Nach Ansicht mehrerer Immunologen reichen die drei bisher von Stiko empfohlenen Coronavirus-Impfungen für gesunde Erwachsene unter 60 Jahren aus, um ein stabiles Immungedächtnis aufzubauen. Sie bietet in der Regel zumindest Schutz vor schwerer Erkrankung, Krankenhauseinweisung und Tod. Aber auch die vierte Dosis bietet für diese Personengruppe keinen absoluten Langzeitschutz vor einer Ansteckung. Carsten Watzl, Generalsekretär der Deutschen Gesellschaft für Immunologie, rät allen, die beispielsweise vor Urlaubsantritt kein Ansteckungsrisiko mehr eingehen wollen, sich mit einer Maske zu schützen, Abstand und Kontakte zu reduzieren. Auch der Epidemiologe Hajo Zeeb stellt die Hypothese auf, dass die zweite Auffrischungsimpfung für Menschen unter 60 Jahren nur einen geringen Vorteil haben wird, vor allem, wenn Menschen inzwischen auch erkrankt sind.

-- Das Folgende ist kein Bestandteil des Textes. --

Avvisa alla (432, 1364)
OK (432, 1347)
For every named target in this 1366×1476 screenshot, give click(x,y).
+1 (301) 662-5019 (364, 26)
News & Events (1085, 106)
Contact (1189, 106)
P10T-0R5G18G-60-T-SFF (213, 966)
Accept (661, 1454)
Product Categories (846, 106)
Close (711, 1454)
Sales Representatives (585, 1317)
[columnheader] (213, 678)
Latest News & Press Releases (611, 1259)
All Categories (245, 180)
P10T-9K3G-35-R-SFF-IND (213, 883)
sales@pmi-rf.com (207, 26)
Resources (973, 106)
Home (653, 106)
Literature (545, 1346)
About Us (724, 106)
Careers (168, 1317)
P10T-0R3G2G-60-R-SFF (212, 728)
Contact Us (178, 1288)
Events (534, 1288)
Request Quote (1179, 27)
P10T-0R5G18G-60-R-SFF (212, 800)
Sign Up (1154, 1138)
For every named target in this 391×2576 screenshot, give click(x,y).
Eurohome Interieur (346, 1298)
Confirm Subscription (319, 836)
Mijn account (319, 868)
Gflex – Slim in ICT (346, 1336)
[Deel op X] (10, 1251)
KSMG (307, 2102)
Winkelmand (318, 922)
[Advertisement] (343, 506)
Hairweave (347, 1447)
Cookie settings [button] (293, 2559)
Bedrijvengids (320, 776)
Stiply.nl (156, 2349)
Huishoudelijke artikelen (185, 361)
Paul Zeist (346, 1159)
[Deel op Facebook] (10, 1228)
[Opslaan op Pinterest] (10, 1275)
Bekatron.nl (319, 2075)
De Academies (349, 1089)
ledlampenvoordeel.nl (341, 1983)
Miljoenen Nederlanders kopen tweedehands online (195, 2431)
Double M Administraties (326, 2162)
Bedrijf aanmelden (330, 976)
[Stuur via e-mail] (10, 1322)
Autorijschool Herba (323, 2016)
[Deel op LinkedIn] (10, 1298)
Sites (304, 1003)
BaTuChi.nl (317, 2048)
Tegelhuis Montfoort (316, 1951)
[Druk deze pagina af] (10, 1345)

Zweitamp für unter 60 ja oder nein?
Auch wenn es unbefriedigend ist: Diese Frage lässt sich derzeit nicht pauschal beantworten. Es hängt auch davon ab, wie gut das Immunsystem der Person auf die ersten drei Impfungen reagiert hat. Der Immunologe Andreas Thiel von der Charité in Berlin sagt, dass für “einige” Menschen unter 60 Jahren die vierte Impfung nötig sein könnte – aber man kann sie nicht so einfach identifizieren. Für die meisten Menschen in dieser Altersgruppe ist eine vierte Dosis jedoch nicht wirklich notwendig. “Diese Frage muss jeder für sich selbst beantworten.” Ihr Hausarzt kann Ihnen jedoch bei der Entscheidung helfen. Stiko ist gesetzlich für Impfempfehlungen verantwortlich und viele Ärzte folgen ihrem Rat. Ärzte können aber auch ohne Stiko-Empfehlung eine zweite Auffrischung verabreichen.
Wie sieht es mit dem Impfregime in Deutschland aus?
Abgesehen von der Frage der meisten vier Impfungen: Ausgehend von früheren Stiko-Empfehlungen gibt es einige Impflücken. In einem Bericht vom Juli teilte das Robert Koch-Institut mit, dass etwa 1,3 Millionen Menschen über 60 Jahre und etwa 7,9 Millionen Erwachsene unter 60 Jahren ihren Impfschutz noch mit mindestens einer Impfung erneuern müssten. Etwa 1,9 Millionen Menschen über 60 Jahre und etwa 7,3 Millionen Erwachsene unter 60 Jahren sind noch nicht geimpft.
Erwarten Sie individuelle Impfstoffe?
An die Mikron-Variante angepasste Impfstoffe stehen nach Angaben des Gesundheitsministers am Anfang. Moderna erhielt kürzlich die Information, dass sein Impfstoff „im August“ verfügbar sein wird. Dann kommt es auf die Genehmigungsbehörden an. Ähnlich sieht es bei Biontech/Pfizer aus. Laut den Impfstoffherstellern ist der Zulassungsprozess der größte Nachteil. Angesichts des Wettlaufs zwischen Virus und Impfstoffen gibt es sogar Vorschläge zur Beschleunigung des Zulassungsverfahrens. Dafür spricht sich Biontech-Chef Ugur Sahin aus, wie er kürzlich der „Financial Times“ sagte. Er sprach von einem Zeitvorteil von vier Monaten durch ein Verfahren ohne zusätzliche klinische Studien. Vor einigen Wochen hatte die für die Zulassung in Europa zuständige Arzneimittelbehörde EMA signalisiert, dass je nach vorgelegten Daten möglicherweise ein ähnlicher Rahmen wie beim Grippeimpfstoff erreicht werden könnte. Bis zur Zulassung des jährlich aktualisierten Impfstoffs müssten keine klinischen Daten vorgelegt werden. Die Expertendiskussion dazu laufe, heißt es. Die Entscheidung, ob Personen, die dreimal geimpft wurden, auf einen angepassten Impfstoff warten sollen oder nicht, kann derzeit nur jeder für sich selbst beantworten – idealerweise nach Rücksprache mit seinem Hausarzt. Dafür gibt es keine Richtlinien. Klar ist aber auch, dass die Ansteckungsgefahr angesichts der heutigen Corona-Zahlen sehr hoch ist. Und: „Bereits verfügbare Impfstoffe schützen auch mit den bisherigen Omicron-Varianten vor schweren Erkrankungen“, sagt Ralf Bartenschlager, Präsident der Gesellschaft für Virologie.